There is another variable at play, actually. Some places 2:2 will mean two courses each semester where the courses meet 3 times (hours) per week, where 2:2:2 means two courses each "quarter", but where the course meet 4 or even 5 hours per week for fewer weeks. The students also, typically, then take fewer, but more intense, courses in a term.

But that means that you may be able to handle about the same amount of material in a course under each system as you meet for more hours and the students are (hopefully) more engaged in your course.

Another possible variable, is the quality of the students (and faculty). Dartmouth has traditionally been on the quarter system, and the students are very (very) good. And in CS, at least, they work very (very) hard. You may have a challenge keeping up with them. This is likely true for other similar institutions as well.

I'll note for completeness that some institutions, including Dartmouth, use the quarter system so that they can run four terms of equal length per year (hence "quarter" system). Faculty normally get to choose three of those four terms, but may not, in general, be permitted to avoid summer quarter always. Students likewise, my be required to have schedules that include some summer quarters and some "time away" quarters (for travel in Europe, duh). This makes better use of other facilities and funds.
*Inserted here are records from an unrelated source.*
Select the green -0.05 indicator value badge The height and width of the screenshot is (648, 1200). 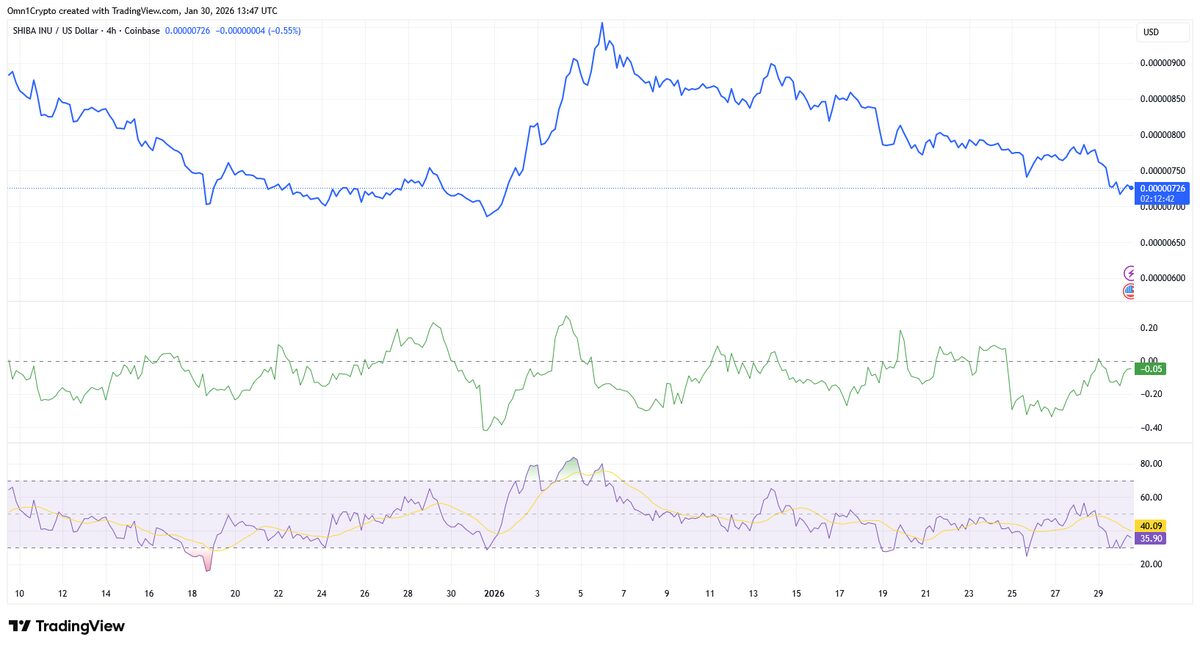click(1152, 369)
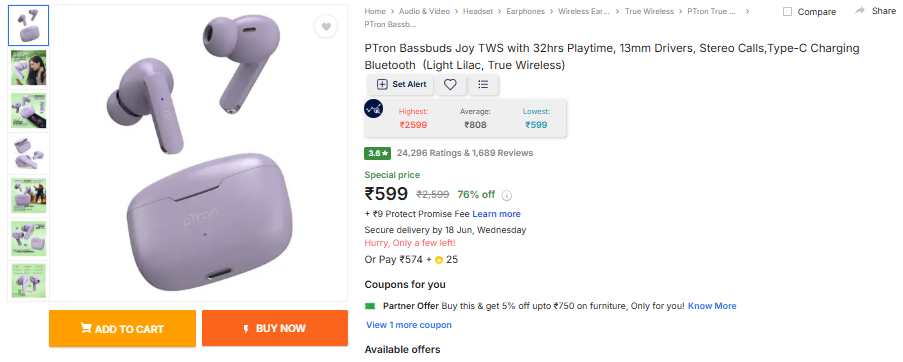The height and width of the screenshot is (362, 903).
Task: Click the info icon beside 76% off
Action: 507,196
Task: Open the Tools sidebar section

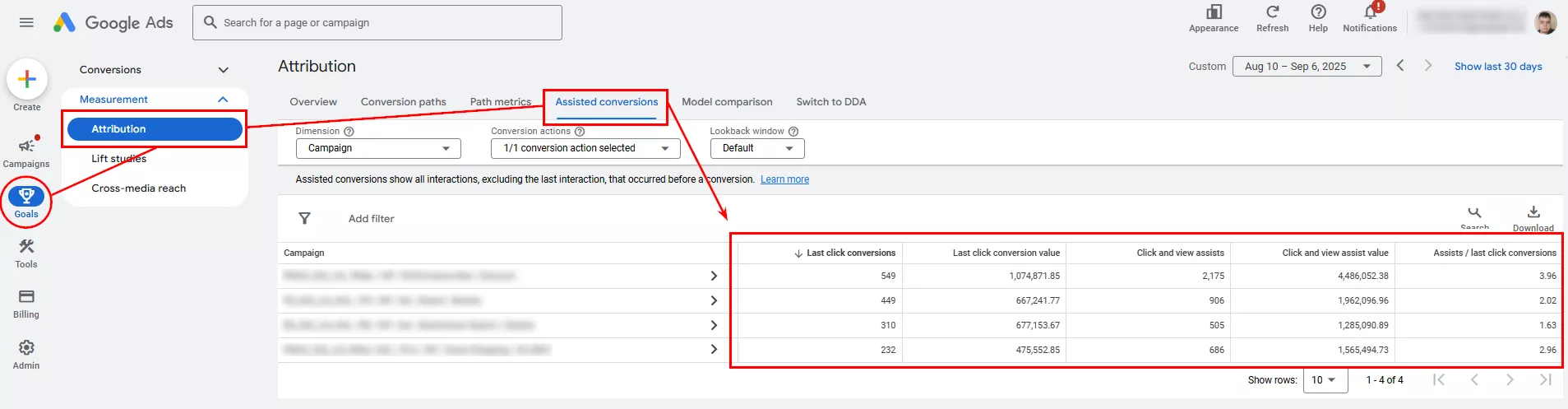Action: [x=26, y=253]

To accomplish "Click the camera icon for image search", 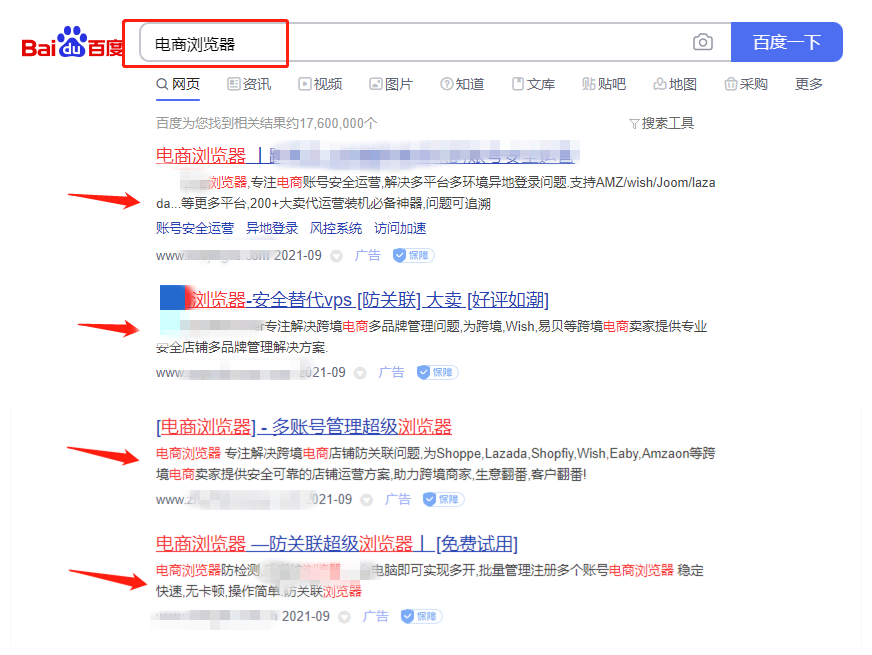I will pyautogui.click(x=702, y=41).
Under such a system, it is also (theoretically) possible, if not encouraged, to have a year's "sabbatical" "every" four years if you teach for six consecutive quarters, then take off for a year and then teach six consecutive quarters. Twelve quarters over four years is a full load, if you are required to teach (on average) three per year. This requires the dean's ok, of course, which is granted only occasionally and for good reason.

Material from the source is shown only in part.